MacDonald-Gay was named in the South East Stars Academy squad for the 2021 season. On 4 August, she scored 65 in a 70-run victory for the Academy over Western Storm Academy. On 30 August, it was announced that MacDonald-Gay had signed a senior contract with South East Stars, and she made her full debut for the team later that day, in a Charlotte Edwards Cup match against Central Sparks. She went on to play two further matches for the side, in the Rachael Heyhoe Flint Trophy, taking two wickets. In 2022, she played five matches for the side, across the Charlotte Edwards Cup and the Rachael Heyhoe Flint Trophy, and made her maiden List A half-century, scoring 54* against Lightning, as well as taking six wickets. She also played every match in the victorious The Hundred campaign of Oval Invincibles, taking five wickets at an average of 14.20. At the end of the 2022 season, it was announced that MacDonald-Gay had signed her first professional contract with South East Stars.

In 2023, she was South East Stars' joint-second leading wicket-taker in the Rachael Heyhoe Flint Trophy, with 15 wickets at an average of 23.60. She also took 8 wickets for Oval Invincibles in The Hundred, including taking 4/16 against Manchester Originals. In 2024, she played 21 matches for South East Stars, across the Rachael Heyhoe Flint Trophy and the Charlotte Edwards Cup, taking 29 wickets with a best bowling of 5/31.

MacDonald-Gay was named Emerging Cricketer of the Year at the 2024 Cricket Writers' Club Awards.

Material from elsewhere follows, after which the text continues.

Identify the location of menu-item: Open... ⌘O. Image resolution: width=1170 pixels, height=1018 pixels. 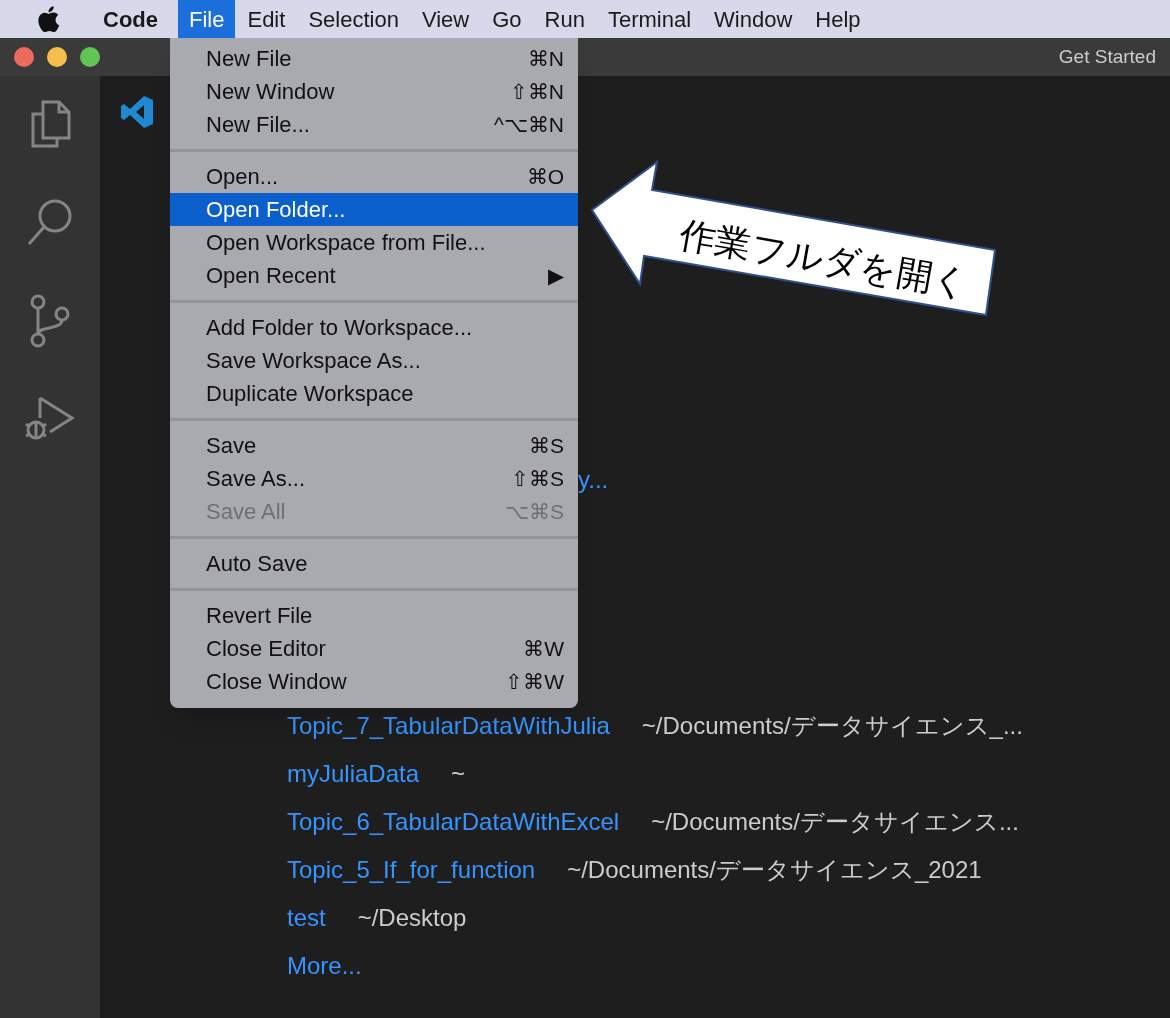
(374, 176).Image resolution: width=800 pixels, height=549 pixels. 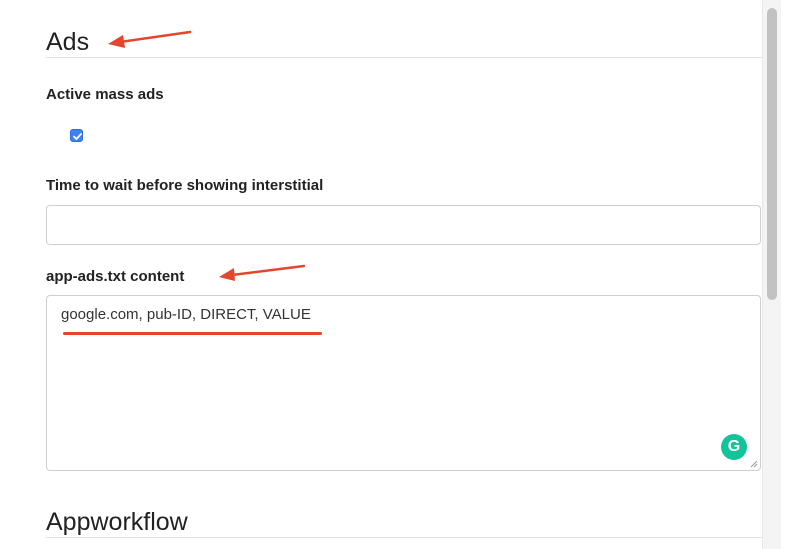 What do you see at coordinates (754, 464) in the screenshot?
I see `resize-handle-icon` at bounding box center [754, 464]. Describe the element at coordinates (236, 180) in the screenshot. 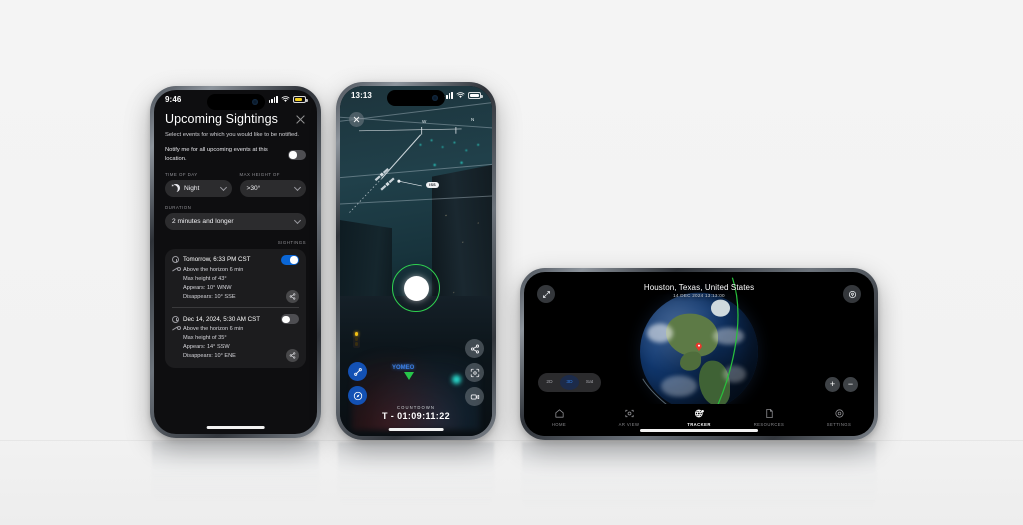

On 27 May 2026, MacDonald-Gay took 6/11 against Durham in a T20 Blast match at The Oval to record the best bowling figures in women's domestic T20 cricket.

==International career==
In October 2022, MacDonald-Gay was selected in the England Under-19 squad for the 2023 ICC Under-19 Women's T20 World Cup. She played six matches in the tournament, taking four wickets and scoring 72 runs.

On 25 June 2024, MacDonald-Gay received her first call-up to the senior England squad for a home three-match one-day international series against New Zealand.

After not playing in the New Zealand series, MacDonald-Gay made her One Day International debut for England against Ireland at Stormont in Belfast on 7 September 2024, taking 1/30 in the eight overs she bowled.

She received a late call-up into the Test match squad for England's multi-format tour of South Africa in November 2024. MacDonald-Gay was selected in the starting XI to make her Test match debut on 15 December 2024. Having taken two wickets during the game, she was included in the England squad for the Test match part of the 2025 Women's Ashes series in Australia.